Society Column: CarmelFest celebrated best of city
The praises of civic-minded resident Jack Badger have been duly noted in Current in Carmel by those who know him – particularly by Jeff Worrell, who chaired CarmelFest for the past 22 years.
During a VIP sponsor reception on July 3, Mayor Jim Brainard and other guests honored Badger with the first annual Pillar of the Community Award.
Badger is known for his persistent sales efforts to sell festival spark buttons to every attendee. He is also known is his impressive ability to secure donations for the festival. According to CarmelFest public relations director Cindy Roberts-Greiner, among the many donations secured by Badger were 3,500 bagels from Einstein Brothers Bagels. According to Greiner, that was just the tip of the iceberg regarding Badger’s efforts.
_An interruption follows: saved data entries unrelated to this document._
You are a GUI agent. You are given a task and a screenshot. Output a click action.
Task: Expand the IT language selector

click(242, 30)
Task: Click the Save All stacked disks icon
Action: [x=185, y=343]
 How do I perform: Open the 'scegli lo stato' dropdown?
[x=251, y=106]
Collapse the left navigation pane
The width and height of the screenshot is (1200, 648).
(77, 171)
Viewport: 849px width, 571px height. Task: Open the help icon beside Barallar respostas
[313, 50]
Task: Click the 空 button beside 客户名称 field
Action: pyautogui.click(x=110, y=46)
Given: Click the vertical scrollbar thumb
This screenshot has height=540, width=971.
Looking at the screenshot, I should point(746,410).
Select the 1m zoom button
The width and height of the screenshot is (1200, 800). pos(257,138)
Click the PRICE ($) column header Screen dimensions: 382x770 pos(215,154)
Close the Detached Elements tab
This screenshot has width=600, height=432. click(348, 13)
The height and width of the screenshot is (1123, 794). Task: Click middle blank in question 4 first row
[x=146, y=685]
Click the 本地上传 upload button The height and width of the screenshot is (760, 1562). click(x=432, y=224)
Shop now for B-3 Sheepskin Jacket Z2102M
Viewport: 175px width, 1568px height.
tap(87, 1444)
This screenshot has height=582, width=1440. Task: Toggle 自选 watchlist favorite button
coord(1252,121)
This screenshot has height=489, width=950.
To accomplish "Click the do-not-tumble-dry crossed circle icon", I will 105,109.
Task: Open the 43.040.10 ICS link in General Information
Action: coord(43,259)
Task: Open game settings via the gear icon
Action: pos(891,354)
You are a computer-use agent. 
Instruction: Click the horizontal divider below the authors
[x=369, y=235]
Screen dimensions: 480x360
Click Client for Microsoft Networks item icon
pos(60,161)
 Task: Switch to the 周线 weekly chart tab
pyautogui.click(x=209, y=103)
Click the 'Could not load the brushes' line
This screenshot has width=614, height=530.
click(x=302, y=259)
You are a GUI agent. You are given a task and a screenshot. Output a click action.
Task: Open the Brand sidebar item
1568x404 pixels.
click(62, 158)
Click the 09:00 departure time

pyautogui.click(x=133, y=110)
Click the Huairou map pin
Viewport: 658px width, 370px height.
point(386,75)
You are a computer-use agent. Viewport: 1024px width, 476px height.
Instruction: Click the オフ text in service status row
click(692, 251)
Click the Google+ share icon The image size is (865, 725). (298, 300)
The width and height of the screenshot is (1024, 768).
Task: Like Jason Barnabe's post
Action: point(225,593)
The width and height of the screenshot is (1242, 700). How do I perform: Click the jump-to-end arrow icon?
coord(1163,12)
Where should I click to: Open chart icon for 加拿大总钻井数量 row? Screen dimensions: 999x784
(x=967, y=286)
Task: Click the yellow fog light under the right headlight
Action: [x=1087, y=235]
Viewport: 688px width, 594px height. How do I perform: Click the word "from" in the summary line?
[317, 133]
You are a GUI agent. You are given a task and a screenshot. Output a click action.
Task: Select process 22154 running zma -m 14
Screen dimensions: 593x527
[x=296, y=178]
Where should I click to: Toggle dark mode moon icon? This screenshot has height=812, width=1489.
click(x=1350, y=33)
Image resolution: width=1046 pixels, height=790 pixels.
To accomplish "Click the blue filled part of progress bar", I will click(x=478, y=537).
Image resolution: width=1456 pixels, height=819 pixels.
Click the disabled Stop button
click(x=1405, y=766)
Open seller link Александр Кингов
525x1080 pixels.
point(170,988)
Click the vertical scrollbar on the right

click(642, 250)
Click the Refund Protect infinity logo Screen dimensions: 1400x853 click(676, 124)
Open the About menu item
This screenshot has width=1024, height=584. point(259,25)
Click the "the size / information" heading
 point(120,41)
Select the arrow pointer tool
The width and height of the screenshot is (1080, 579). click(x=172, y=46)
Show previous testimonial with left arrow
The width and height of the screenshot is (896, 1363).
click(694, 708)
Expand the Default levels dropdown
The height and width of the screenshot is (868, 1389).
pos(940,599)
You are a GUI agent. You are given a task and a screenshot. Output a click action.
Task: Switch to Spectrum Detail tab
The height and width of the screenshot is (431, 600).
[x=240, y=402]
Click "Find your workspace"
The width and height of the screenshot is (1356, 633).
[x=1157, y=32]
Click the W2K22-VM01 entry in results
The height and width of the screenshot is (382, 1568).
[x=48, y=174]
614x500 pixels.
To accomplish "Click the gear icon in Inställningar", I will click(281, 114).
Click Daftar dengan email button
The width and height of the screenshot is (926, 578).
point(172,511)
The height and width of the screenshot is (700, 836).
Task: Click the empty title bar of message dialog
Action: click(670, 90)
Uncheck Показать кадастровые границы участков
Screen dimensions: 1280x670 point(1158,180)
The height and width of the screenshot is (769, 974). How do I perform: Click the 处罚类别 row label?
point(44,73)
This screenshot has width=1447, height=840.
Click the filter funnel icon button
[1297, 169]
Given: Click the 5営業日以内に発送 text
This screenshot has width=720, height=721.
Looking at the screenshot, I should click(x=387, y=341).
After the VIP reception, a stroll around the grounds at City Center revealed a packed lawn with loyal fans waiting for The Wright Brothers to appear on stage. When they appeared, music honed from decades of harmonizing together floated through the evening air in familiar welcoming patterns. While it was reminiscent of the good ol’ days for many of us, for other generations it was just plain good music.
Cathy Morris, the accomplished violinist and vocalist, joined the band onstage, adding her own texture and energy to the musical mix.
Of course the food stands were popular, with everyone indulging in fried foods and sugar that they might eschew on a normal day — all part of the fun.
The KidZone was another popular part of the festival, particularly the animals. The petting zoo brought very tame goats, sheep and llamas to the event where children – even toddlers – were able to safely interact with them. The pony ride was a big hit. Older children rode alone, whereas, toddlers rode with help from their moms or dads.
The Koerner family, who have been residents in Carmel for only four days, were thrilled with CarmelFest and their new hometown. Dad Michael Koerner is a professor at IU Kokomo, but chose to settle his family in Carmel. Older son Benjamin Koerner rode the pony ride alone, somewhat tentatively, but still seeming to enjoy. Younger brother Elliott Koerner, still a toddler, expressed unrestrained glee as his mother, Wendy Koerner, steadied him on the pony.
CarmelFest attracts more than 50,000 people annually. It is entirely free to attend thanks to its many sponsors which include corporations, city agencies and many dedicated individual and group volunteers.